Do zrobienia —
1. Jak ma na imię kotka, która w tekście o marzeniach towarzyszy przy pisaniu?
2. Przytocz dosłownie fragment tekstu o marzeniach od „Tak, dziwna rzecz, ale” do „nie bardzo pasuje.”.

Tekst do czytania —
::::::::::
Marzenia, pragnienia, potrzeby

Marzenia, pragnienia, potrzeby

Tak, dziwna rzecz, ale w sumie jak każdy z nas mam swoje potrzeby, pragnienia i marzenia.
Ja też je mam. Niektóre z nich są wystrzelone. Ale czym byłoby nasze życie bez szaleństwa i robienia rzeczy zwariowanych? Byłoby nudne. Szare jak papier toaletowy z czasów PRL. Tylko do mnie to chyba nie bardzo pasuje.

Mam niejasne wrażenie, że to będzie najdłuższy tekst. A zarazem najtrudniejszy. Choć jednak widzę, że będzie jeszcze jeden dłuższy temat. Dobra może nie dłuższy. A trudniejszy.

Wierna towarzyszka mojego pisania jest Lorelei. Jedna z dwóch kotek, jakie mamy w domu.
Jak nie siedzi przy mnie, to leży obok. Czasem zasypia obok mnie kiedy siedzę i piszę, słuchając muzyki. Do dziś mnie zastanawia, jak ona może spać kiedy obok jej głowy stukam w klawiaturę a z laptopa gra Sabaton, Iron Head, Amorphis albo Arch Enemy.
::::::::::
[Zapisy dotyczące wyszukiwania słów i elementów]
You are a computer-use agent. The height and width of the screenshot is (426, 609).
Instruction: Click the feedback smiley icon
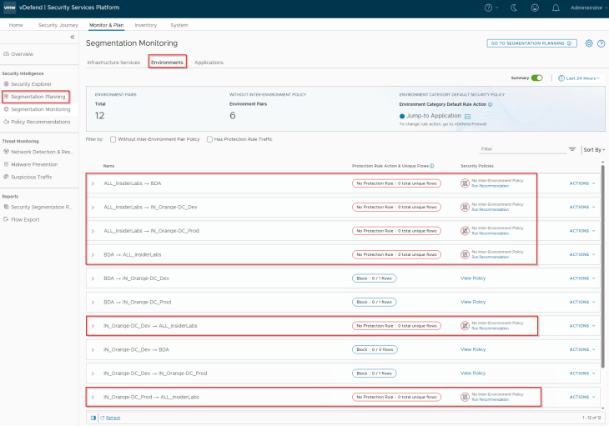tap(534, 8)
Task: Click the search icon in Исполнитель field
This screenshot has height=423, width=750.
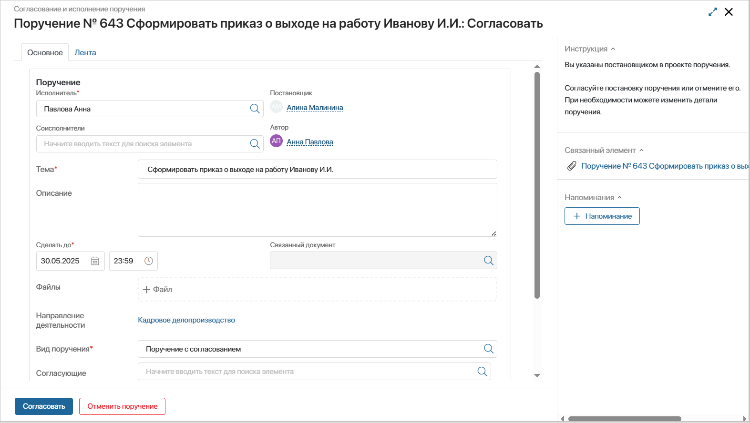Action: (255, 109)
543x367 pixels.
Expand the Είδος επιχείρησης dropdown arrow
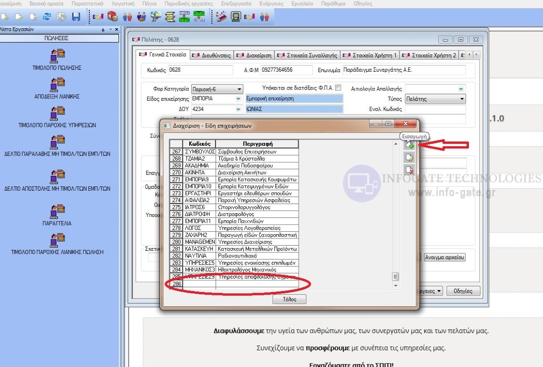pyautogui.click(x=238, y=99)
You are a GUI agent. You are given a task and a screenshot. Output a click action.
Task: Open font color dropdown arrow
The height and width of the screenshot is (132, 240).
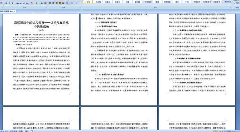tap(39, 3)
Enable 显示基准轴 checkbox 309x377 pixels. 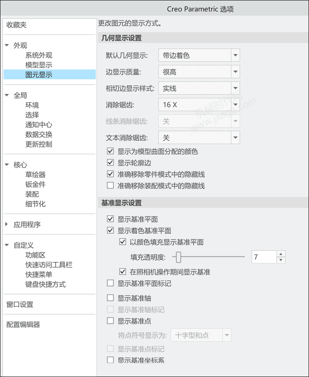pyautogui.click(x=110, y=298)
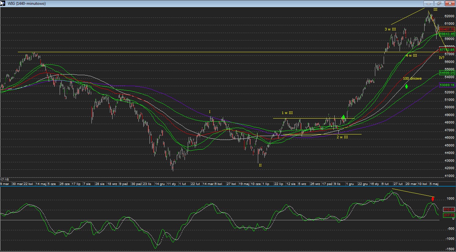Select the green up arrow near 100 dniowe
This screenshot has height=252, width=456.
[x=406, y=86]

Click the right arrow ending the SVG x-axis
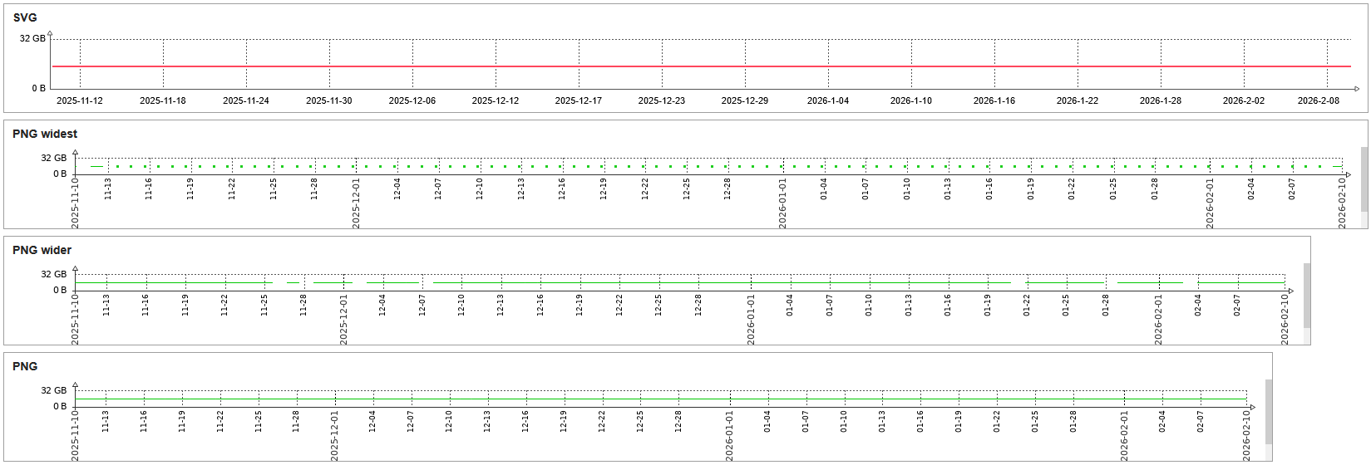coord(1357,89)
::::::::::
Pełne odpowiedzi —
1. Kotka ma na imię Lorelei.

2.
Tak, dziwna rzecz, ale w sumie jak każdy z nas mam swoje potrzeby, pragnienia i marzenia.
Ja też je mam. Niektóre z nich są wystrzelone. Ale czym byłoby nasze życie bez szaleństwa i robienia rzeczy zwariowanych? Byłoby nudne. Szare jak papier toaletowy z czasów PRL. Tylko do mnie to chyba nie bardzo pasuje.